==== Given passage ====

Kristiansand, June 12 1974
The Norwegians, outwardly so simple, are not really that way at all, and their outlooks reveal some deformations that are positively weird. I was particularly struck this time with the anxious, fussy egalitarianism that seems to pervade political thought and to prevail in governmental practice. How is one to explain it?
Norwegian society comes closer than any other I know, closer even than the regular “Communist” societies, to the Marxist ideal of the classless society. A few people, very few, have some money and invest it, normally in shipping, but their style of life scarcely varies from that of all the others. I look in vain in the Kristiansand area for a single example of conspicuous affluence.
Whence, then, this compulsive preoccupation with questions of relative privilege and prosperity?—this frantic determination to put down and punish an almost non-existent upper class? Obviously, there is more here than meets the eye. There is also more than one answer, for this is the point where the pseudo-Marxism of the young intelligentsia meets with the religious fundamentalism and provincialism of the rural and small-town elements, particularly along the West Coast. I think I sense, on the part of these latter, a certain cultural jealousy and feeling of inferiority before the relatively cosmopolitan Oslo, an inability to endure the thought that the country should contain others
With the young intelligentsia, things are more complicated still. There seems to be a real and burning resentment of Norwegian society as it is, an insistence on seeing it as the ally and instrument of sinister, semi-visible outside forces: imperialism, colonialism, capitalist monopolies, multinational corporations, C.I.A., what you will. Along with this goes an extravagant idealization of the under-developed world, based on the curious syndrome: poverty = virtue, affluence = wickedness. In this last, too, the young Marxists find common ground with the religious fundamentalists, for the missionaries are strong among the latter, and the image of the African tribesman as the noble victim of Western imperialism and accordingly as a fit object of Christian charity is part of their stock in trade.
That the present prosperity of Scandinavian civilization might have had something to do with moderate humans and responsible self-government, with industrious habits, with individual self-respect and independence and initiative, and with high levels of integrity in the approach to work, seems never to have entered their heads: they can see this prosperity only as a proof of guilt.

====

◆ Exercises to complete ◆
1/ Answer from the entry from Kristiansand:
(a) In what do the very few people who have some money normally invest it?
(b) Along which coast are the rural and small-town elements said to be particularly found?
(c) What syndrome is the idealization of the under-developed world said to be based on?
2/ Render this sentence from the entry from Kristiansand in French: "I look in vain in the Kristiansand area for a single example of conspicuous affluence."

==== Provided data ====

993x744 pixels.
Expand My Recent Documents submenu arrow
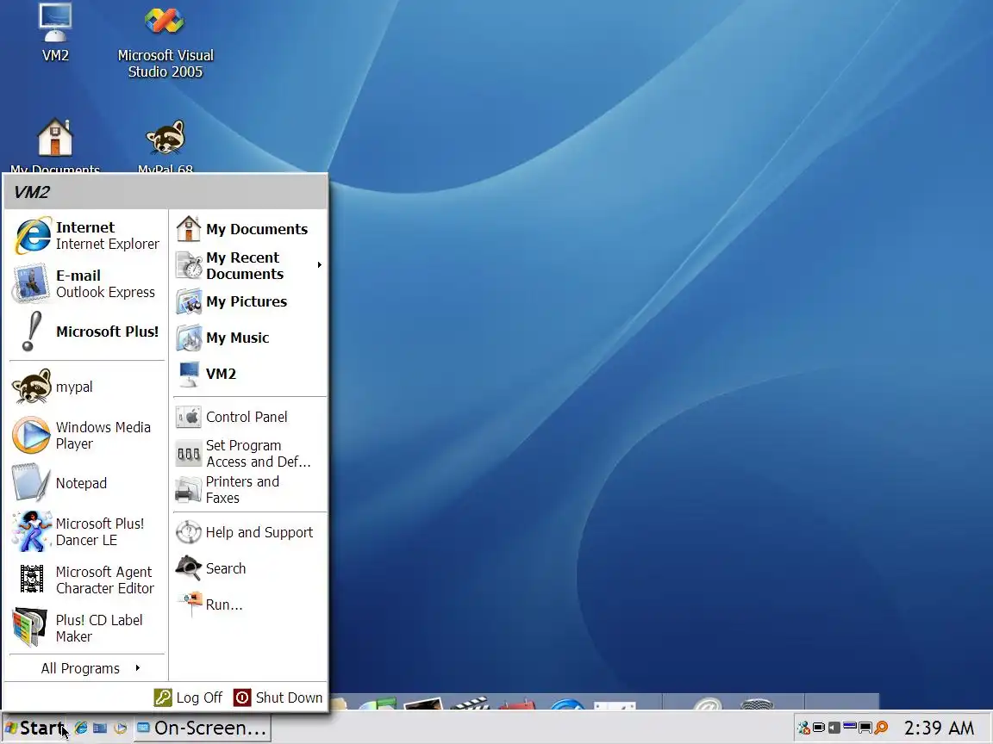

====

◆ Exercise results ◆
1/
(a) Shipping.
(b) The West Coast.
(c) Poverty = virtue, affluence = wickedness.

2/ Je cherche en vain, dans la région de Kristiansand, un seul exemple de richesse ostentatoire.